On Chicago's South Side, the wine list is starting to look a lot more like the neighborhood. Black restaurateurs and sommeliers are quietly but steadily reshaping local wine culture, turning tasting rooms and wine bars into community hubs that spotlight Black vintners and build wine fluency close to home. Bronzeville Winery, which opened in 2022, and Park Manor 75, which debuted on 75th Street last October, are two of the most visible signs of that shift. Owners and organizers say the goal is not to shut anyone out but to address decades of absence through neighborhood-first education, curated lists, and programming that centers Black producers. Their push is arriving just as both buying power and cultural influence are drawing more industry eyes toward Black drinkers.

Bronzeville as a neighborhood wine anchor

Bronzeville Winery, the wine-focused restaurant from Eric Williams and Cecilia Cuff, opened in 2022 and quickly established itself as a neighborhood anchor. The space is built around wine talks, art openings, and monthly gatherings that organizers say help build a locally rooted membership base rather than a drop-in crowd. Its Cottage Grove Avenue address and programming notes on the website underscore the venue's aim to pair an elevated menu with community-driven events. Local reporting at Block Club Chicago chronicled the ribbon-cutting and the owners' pitch to help revive the business corridor that surrounds it.
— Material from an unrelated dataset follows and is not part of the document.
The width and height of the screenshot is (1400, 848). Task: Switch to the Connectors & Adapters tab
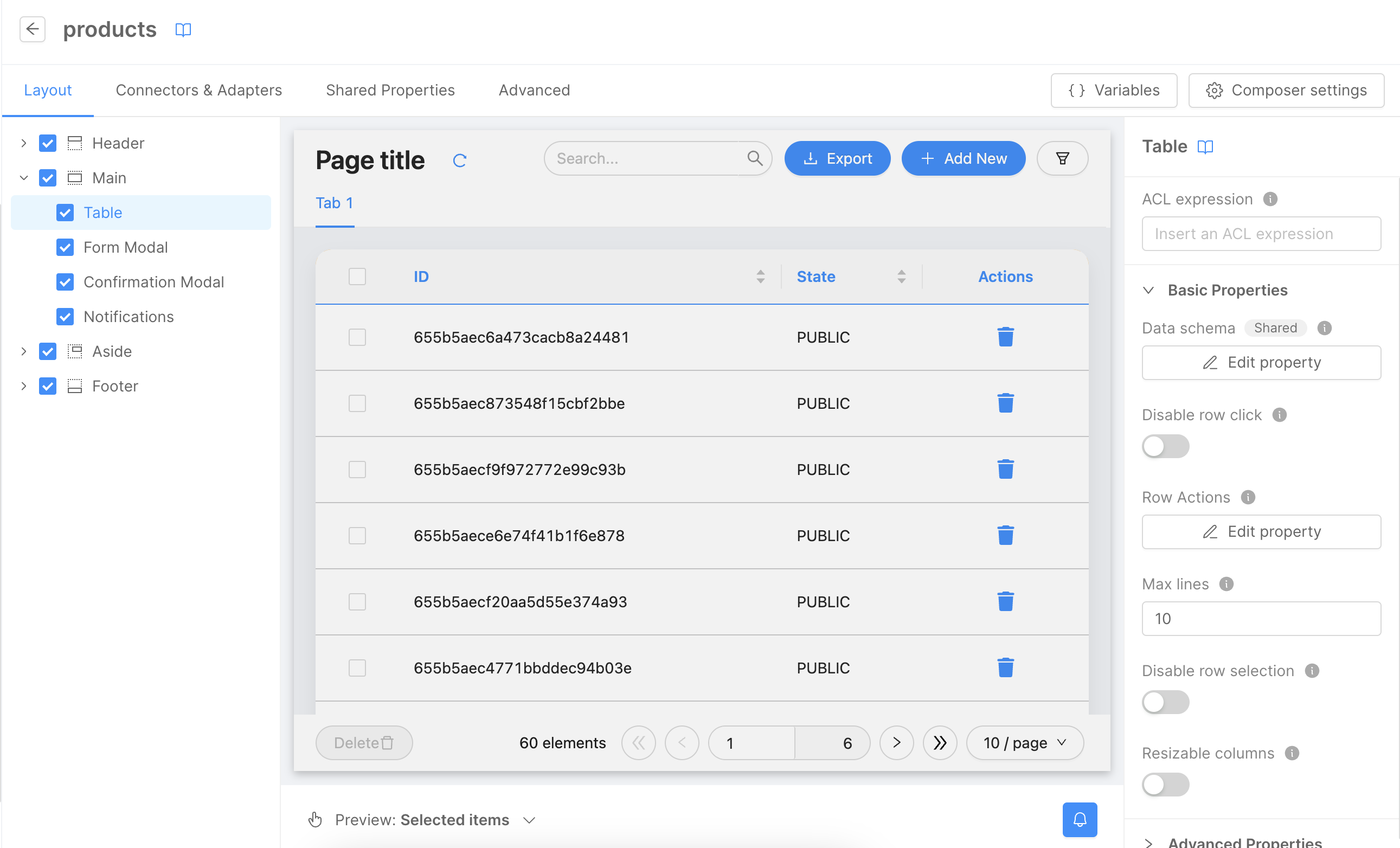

Park Manor 75 keeps conversation first

Park Manor 75, a Chatham-area wine and charcuterie bar from Jacare Thomas and Charlette Stanton-Thomas, is designed as a "third space" on the South Side where guests linger, talk, and actually hear one another. The owners deliberately keep the music low and skip televisions entirely so conversation stays front and center. The bar, which debuted in October 2025, curates a short, rotating wine list that emphasizes bottles from Black winemakers and Chicago-based Black négociants. That approach, along with the venue's early reception, is reflected in listings and reservations on OpenTable.

Numbers behind the moment

Despite the buzz, the broader wine industry remains heavily unbalanced. Trade reporting and advocacy group data put Black-owned wineries and brands at well under 1% of American winemakers and winery owners, a gap that organizers say makes intentional placements in restaurants and retail all the more critical. At the same time, Nielsen's Diverse Intelligence Series projects Black buying power at about $2.1 trillion and notes roughly 2.4-times growth since 2000, numbers that operators regularly cite when arguing for better representation on shelves and lists. Those two structural realities, limited ownership and growing consumer influence, help explain why neighborhood-centered venues are pairing education with commerce. For context, see Wine Enthusiast and Nielsen's Diverse Intelligence Series.

People doing the work

The push on the South Side is led by a mix of certified sommeliers, educators, and community organizers who are trying to make wine feel less like a gated club and more like everyday culture. Chicago reporting highlights Kiana Keys, who completed a WSET diploma in 2025 and now helps run neighborhood tastings that are deliberately structured to demystify wine for local drinkers. Large hospitality buyers are part of the story too. Marsha Wright oversees wine purchasing and programming across DineAmic Hospitality's portfolio, a position that can quietly open doors for smaller producers if the person in charge decides to lean in. For the original reporting and profiles, see the Chicago Tribune and Marsha Wright's profile at Sommeliers Choice Awards, and visit Park Manor 75 for menus and events.

Where this could go next

Owners say strong early turnout for events and steady membership growth show a real appetite for neighborhood-based wine education. The next test is whether that enthusiasm can translate into more Black-owned production and broader wholesale placements, a shift that will depend on access to capital, distribution networks, and sustained support from buyers who control the lists. If those pieces come together, South Side operators argue, the result could be both more Black names on labels and more representation on wine lists across the city. For now, what is emerging in Chicago looks less like a niche trend and more like a quiet recalibration of how restaurants and bars decide what to pour.